DIRECTIONS ▸ Return exactly the lines of the records below, starting at the line that contains "You are a computer-use" and ending at the line that contains "Instruction: Click the Download Now button", with both of those lines kept.

INPUT DATA ▸
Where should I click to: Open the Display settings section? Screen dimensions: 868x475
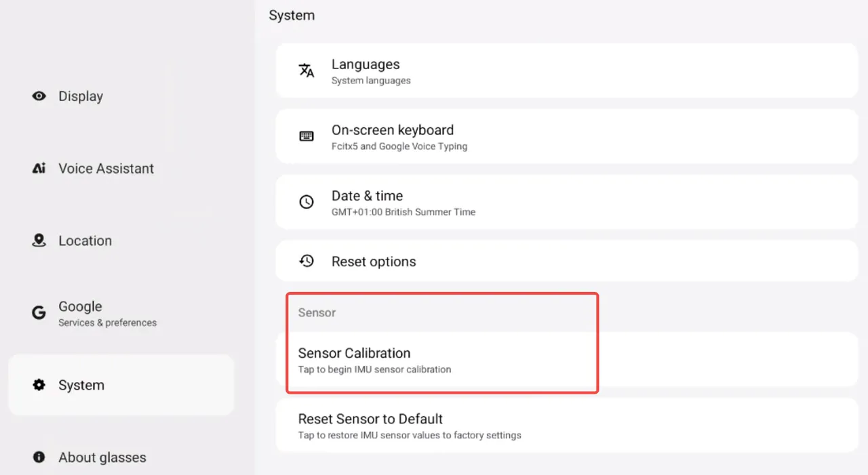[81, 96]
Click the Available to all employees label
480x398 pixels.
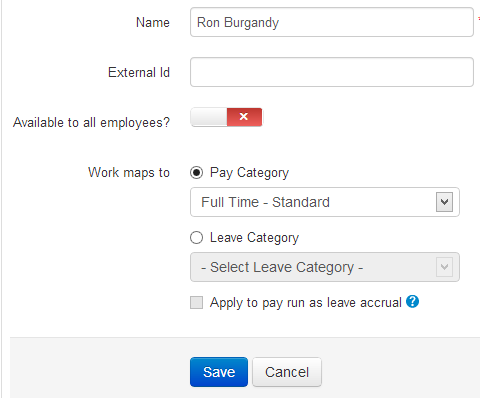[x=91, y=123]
==
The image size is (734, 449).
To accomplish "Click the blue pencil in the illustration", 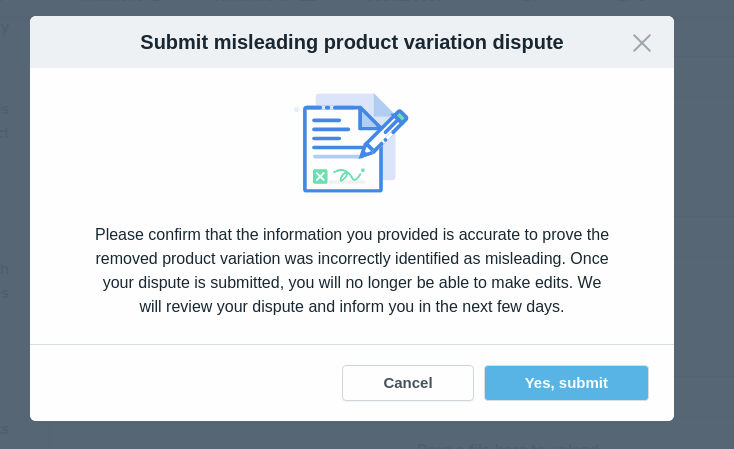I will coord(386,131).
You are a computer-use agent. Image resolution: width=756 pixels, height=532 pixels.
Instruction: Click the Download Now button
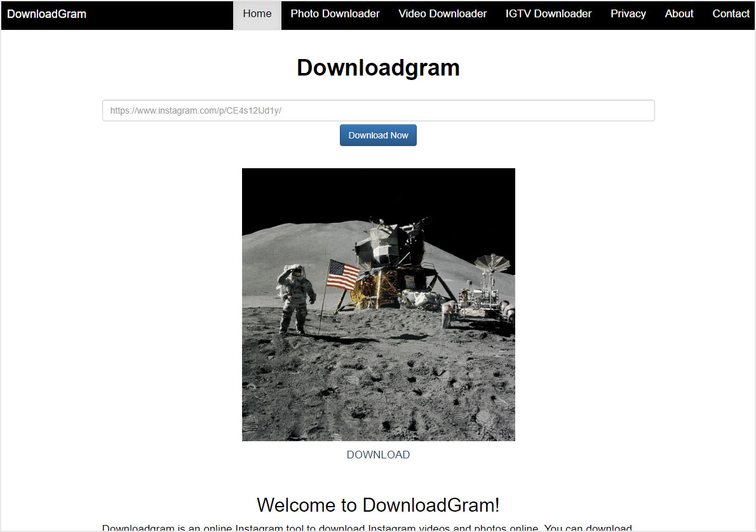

RESPONSE FOR THIS EXERCISE ▸
You are a computer-use agent. Image resolution: width=756 pixels, height=532 pixels.
Instruction: Click the Download Now button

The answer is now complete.